Work item
Your response should be every line of the data, written out exactly.

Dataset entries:
---------------

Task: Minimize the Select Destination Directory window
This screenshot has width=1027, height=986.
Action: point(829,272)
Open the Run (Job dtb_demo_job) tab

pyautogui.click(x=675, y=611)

---------------

Solution to the exercise
Task: Minimize the Select Destination Directory window
This screenshot has width=1027, height=986.
Action: point(829,272)
Open the Run (Job dtb_demo_job) tab

pyautogui.click(x=675, y=611)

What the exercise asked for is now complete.